На балкон выходит Тата:
— Счастливого пути! Ясного лета!
— До свиданья, Тата! Миранда, до свиданья! Гиви, приезжай скорее!
И вот я сижу в фаэтоне, между бабушкой и мамой, на коленях корзинка с черепахой и Катя. Мне хочется, чтобы ей было видно и улицы, и мост через Куру, и вокзальную площадь.
А Васька продолжает баловаться; наводит и наводит зеркальцем солнечных зайчиков прямо мне в лицо.
— Не потеряй черепаху, Ли! — напоминает он. — Я тебе подарил!
— Не потеряю! Не беспокойся!
Папа садится напротив меня на откидное сиденье — он проводит нас на вокзал, усадит в поезд. На узенькой лавочке ему неудобно; когда фаэтон трогается, мне кажется, что он вот-вот свалится.
— Ну, в путь!
Стоящие у подъезда машут руками. Тата — белым платком. Я последний раз встречаюсь взглядом с Гиви — он стоит в стороне, на краю тротуара, и тоже помахивает полотняной кепочкой. А мне почему-то становится грустно — какое-то предчувствие стискивает сердце.
— До свиданья, Гиви! — привстав, кричу я.
— До свиданья-я-я! — доносится сквозь грохот колес.

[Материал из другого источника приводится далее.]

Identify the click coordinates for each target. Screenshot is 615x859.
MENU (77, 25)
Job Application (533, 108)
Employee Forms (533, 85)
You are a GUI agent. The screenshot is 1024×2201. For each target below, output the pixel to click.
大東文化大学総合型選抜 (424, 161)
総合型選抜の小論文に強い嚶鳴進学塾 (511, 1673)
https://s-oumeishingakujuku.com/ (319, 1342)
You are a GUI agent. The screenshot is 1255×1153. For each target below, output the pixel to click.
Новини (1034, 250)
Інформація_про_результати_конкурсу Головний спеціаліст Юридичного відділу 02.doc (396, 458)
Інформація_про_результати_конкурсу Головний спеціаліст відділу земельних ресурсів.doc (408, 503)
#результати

Вокзал встречает нас суетой и шумом. Как только фаэтон останавливается на площади, к нему со всех сторон устремляются носильщики — «муши́»; в первую секунду мне все они кажутся горбатыми. Но, присмотревшись, вижу: за плечами у них прилажены особой формы плоские подушки. Это куртаны — поясняет папа. Они помогают мушам носить тяжелую кладь. Муши плотным кольцом обступают фаэтон, крича и отталкивая друг друга; каждый стремится завладеть чемоданом или корзиной.
Я смотрю со страхом: неужели этот худой, как скелет, человек, в рваном бешмете, с ястребиным лицом, с сверкающей в ухе круглой серьгой, сможет унести наш тяжеленнейший чемодан? Папа вместе с Тиграном еле-еле подняли его на задок фаэтона! Но нет, муша, как видно, сильный и хорошо знает свое дело — с необыкновенной легкостью, будто играя, он водружает себе на спину багаж и бежит впереди нас через здание вокзала на перрон, где попыхивает паром чумазый паровоз.